Examining the evidence in comparison with the reasoning of the judgment of the court of first instance maintained by the court below, it is sufficient to acknowledge the facts of each crime of special robbery in relation to the defendant and the respondent 2 and 3 who are concurrently the defendant in the judgment of the court of first instance as to the judgment of the court of first instance, and as long as the defendant and the respondent 2 conspired to commit a special robbery as stated in the judgment of the court of first instance, even if the defendant and the respondent 2 did not participate in the commission of the crime and arranged the disposition of stolen articles taken by the rest of the defendants, the defendant and the respondent 2 shall not be a joint principal offender of special robbery, so they shall not be a percentage of the crime of stolen articles.

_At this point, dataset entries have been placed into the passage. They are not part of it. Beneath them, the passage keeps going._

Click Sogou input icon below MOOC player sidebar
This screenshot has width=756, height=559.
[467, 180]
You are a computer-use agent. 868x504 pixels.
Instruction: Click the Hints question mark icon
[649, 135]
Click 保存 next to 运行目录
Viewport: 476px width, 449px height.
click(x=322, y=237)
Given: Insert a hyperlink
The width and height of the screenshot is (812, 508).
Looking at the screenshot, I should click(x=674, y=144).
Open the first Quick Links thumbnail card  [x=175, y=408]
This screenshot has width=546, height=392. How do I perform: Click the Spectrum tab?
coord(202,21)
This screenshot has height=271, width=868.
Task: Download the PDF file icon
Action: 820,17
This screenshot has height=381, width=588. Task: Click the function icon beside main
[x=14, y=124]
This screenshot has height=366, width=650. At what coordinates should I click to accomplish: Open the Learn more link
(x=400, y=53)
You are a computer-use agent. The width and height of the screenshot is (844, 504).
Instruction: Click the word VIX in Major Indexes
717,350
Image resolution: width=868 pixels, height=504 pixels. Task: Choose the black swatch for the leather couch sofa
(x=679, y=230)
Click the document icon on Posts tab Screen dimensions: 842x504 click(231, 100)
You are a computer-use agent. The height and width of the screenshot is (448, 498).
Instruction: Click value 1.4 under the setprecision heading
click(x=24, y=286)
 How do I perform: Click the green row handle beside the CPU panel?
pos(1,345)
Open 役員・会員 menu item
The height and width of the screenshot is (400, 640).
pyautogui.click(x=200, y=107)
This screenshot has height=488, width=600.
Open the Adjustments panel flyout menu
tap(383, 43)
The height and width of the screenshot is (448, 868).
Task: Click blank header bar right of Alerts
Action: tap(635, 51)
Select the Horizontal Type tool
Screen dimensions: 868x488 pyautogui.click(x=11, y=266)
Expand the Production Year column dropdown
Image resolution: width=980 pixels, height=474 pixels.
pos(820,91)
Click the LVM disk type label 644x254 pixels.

In this case where there was no violation of the rules of evidence or misunderstanding the legal principles of the co-principal as a matter of course of the determination of the court below, and the reason attributable to the misconception of facts by denying the above crime and the reason attributable to the mistake of facts cannot be considered as a legitimate ground for appeal, and all of the arguments are without merit.

The court below's decision against Defendant 1 is just and acceptable in light of the records, and there is no error of law by misunderstanding the legal principles on habitual offenders, such as theory of lawsuit, which affected the application of law.

Therefore, all appeals are dismissed. In applying Article 57 of the Criminal Act and Article 24 of the Act on Special Cases Concerning the Promotion, etc. of Legal Proceedings to the Defendants, the number of days pending trial after the appeal against the Defendants shall be included in each imprisonment with prison labor, and it is so decided as per Disposition by the assent of all participating judges.